_DATASET RECORDS_
-*-
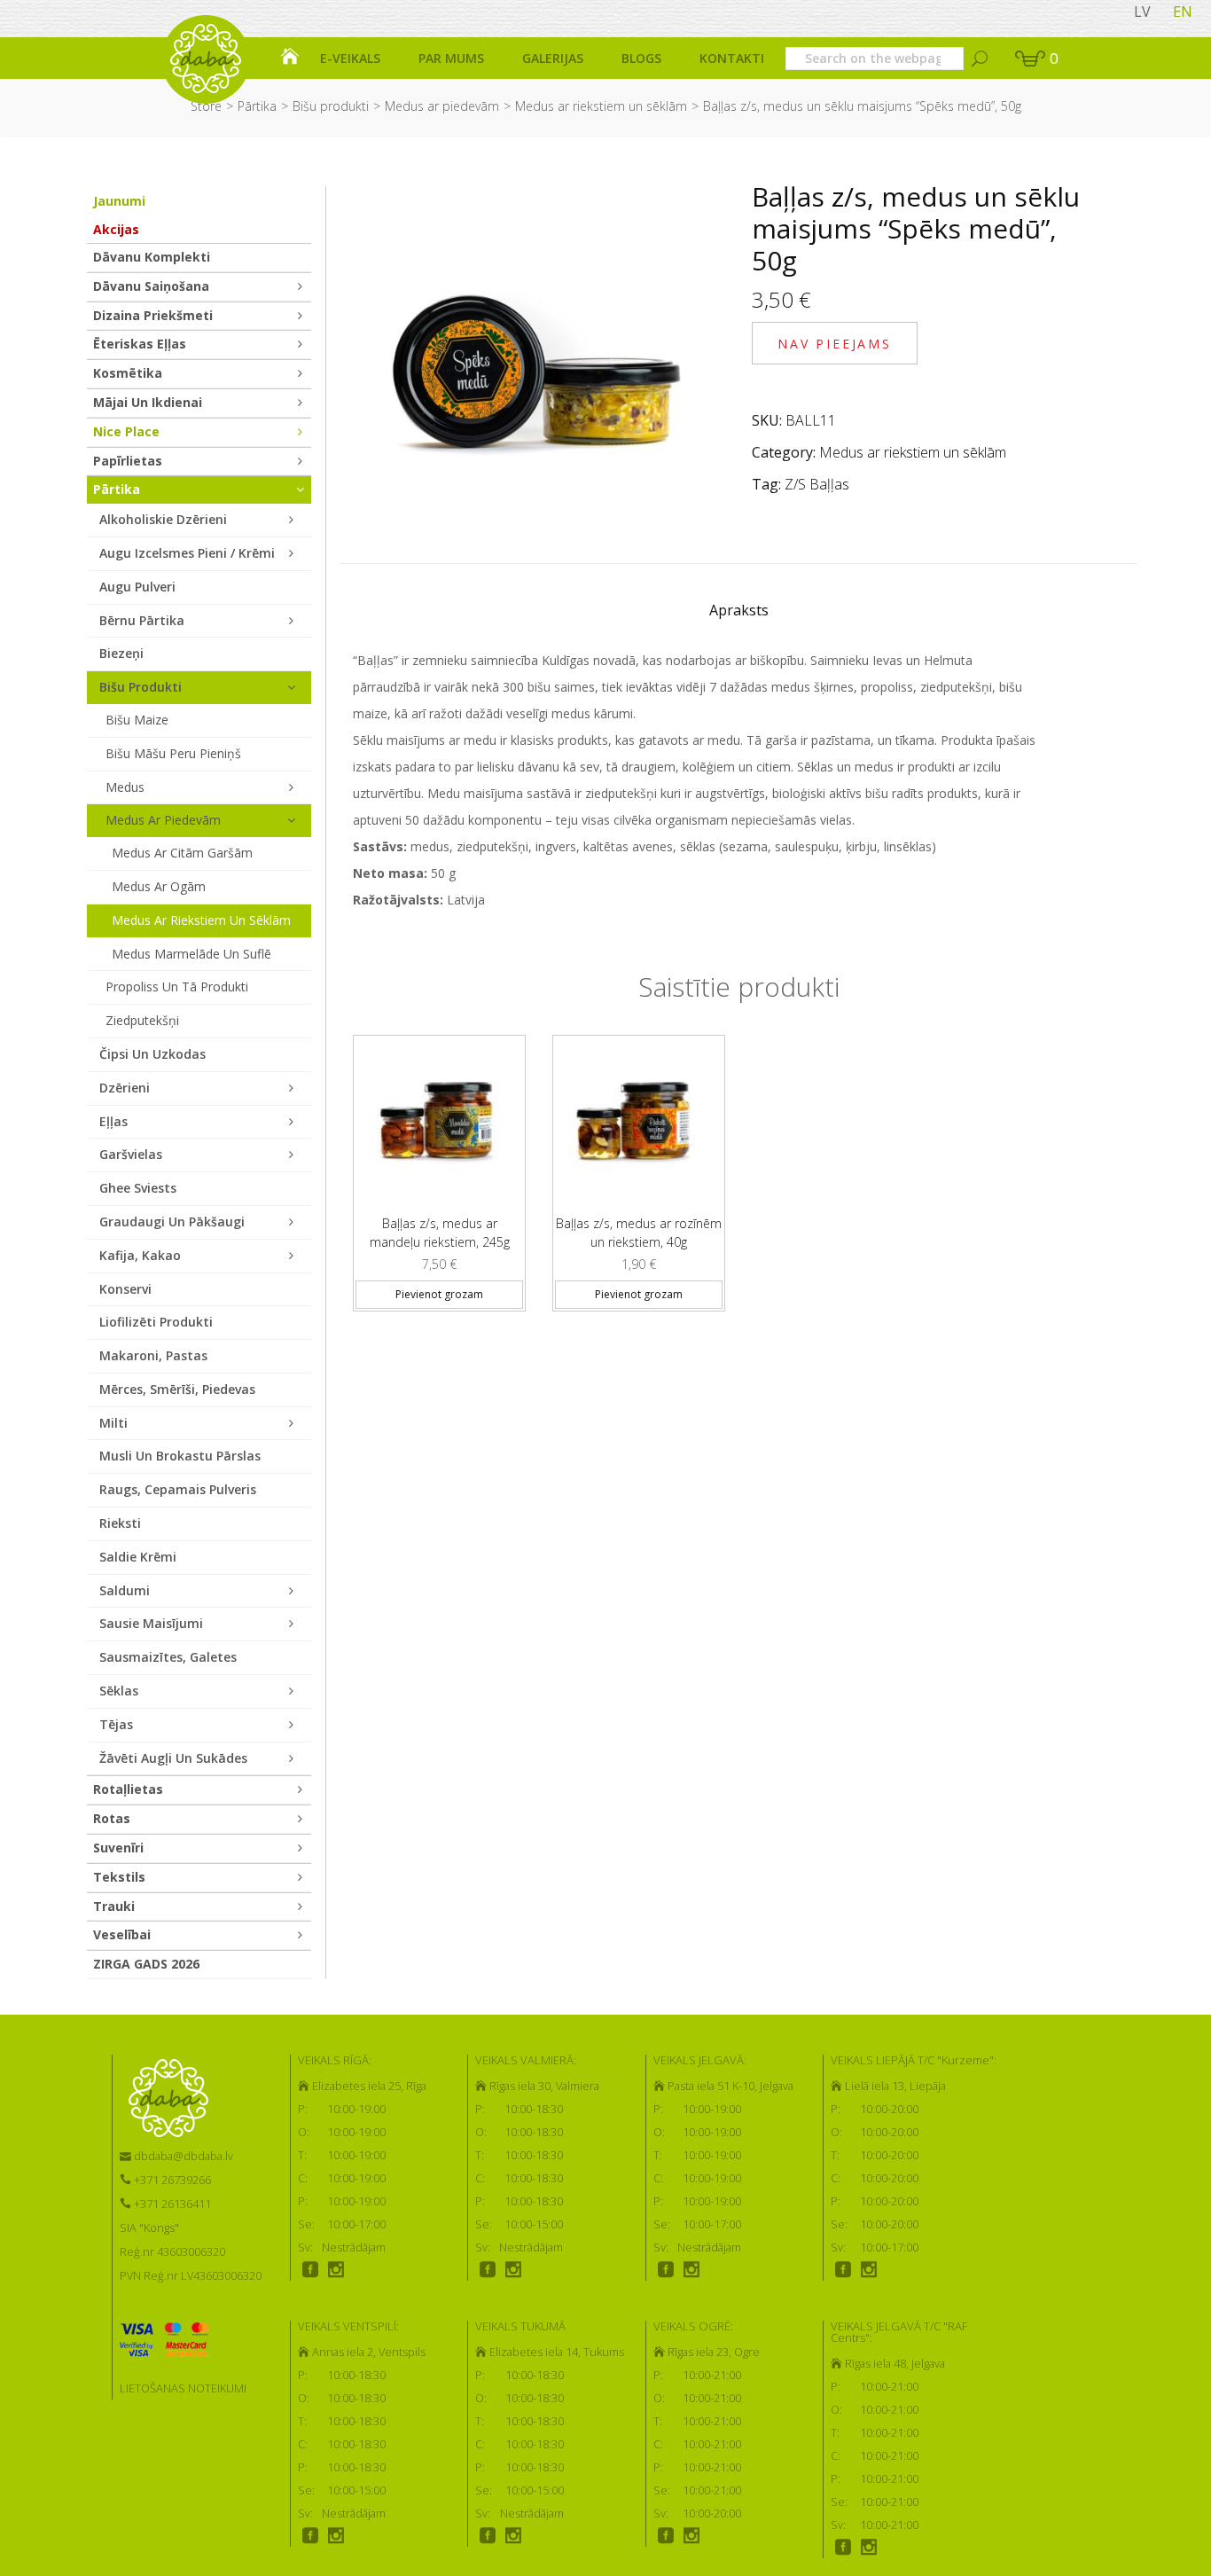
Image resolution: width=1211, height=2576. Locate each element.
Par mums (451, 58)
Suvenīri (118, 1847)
-*-
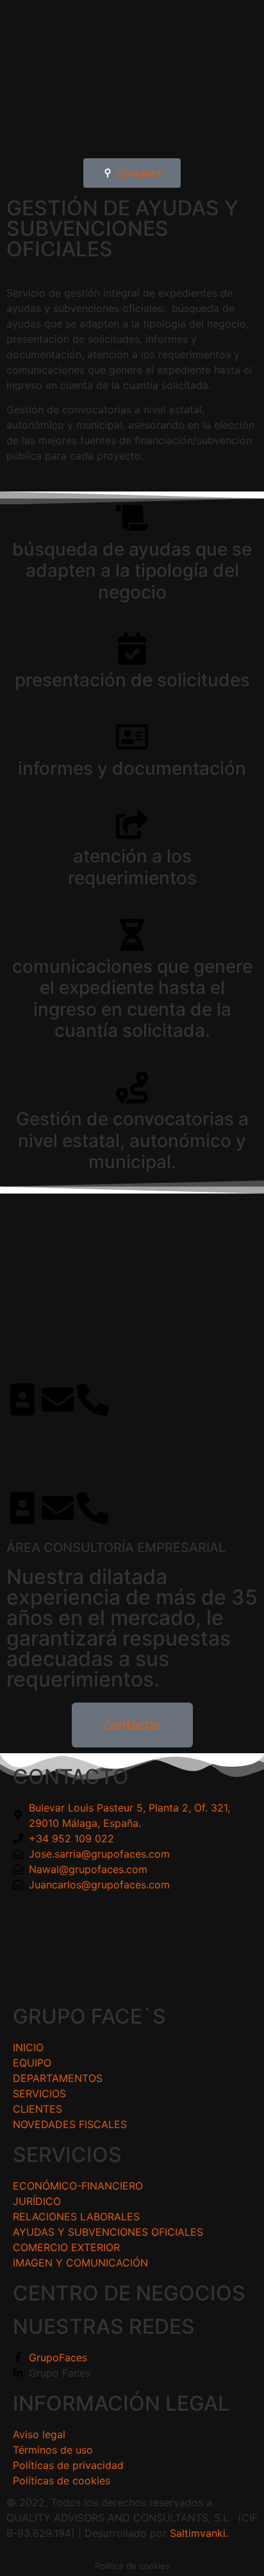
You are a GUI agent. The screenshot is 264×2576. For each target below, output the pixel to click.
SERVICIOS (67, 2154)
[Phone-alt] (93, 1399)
-*-
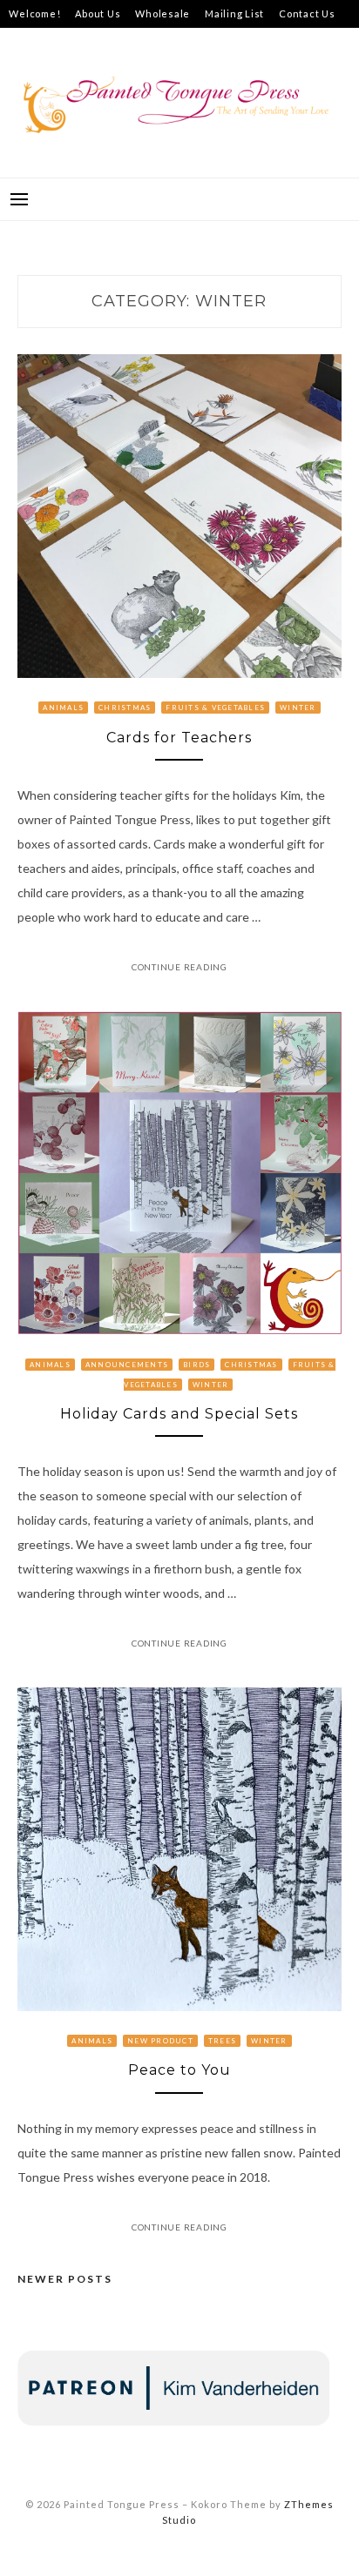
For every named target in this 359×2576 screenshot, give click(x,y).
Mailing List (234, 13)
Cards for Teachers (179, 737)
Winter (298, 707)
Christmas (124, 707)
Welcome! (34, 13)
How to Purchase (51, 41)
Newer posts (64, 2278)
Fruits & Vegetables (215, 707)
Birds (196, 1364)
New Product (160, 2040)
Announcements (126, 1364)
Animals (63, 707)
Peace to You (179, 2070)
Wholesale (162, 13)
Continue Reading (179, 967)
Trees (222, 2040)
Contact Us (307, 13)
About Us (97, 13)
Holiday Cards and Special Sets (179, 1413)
-*-
_TASK REQUIREMENTS_
Look through the entries above and copy each line that has "Cards" in it.

_ANSWER BOX_
Cards for Teachers (179, 737)
Holiday Cards and Special Sets (179, 1413)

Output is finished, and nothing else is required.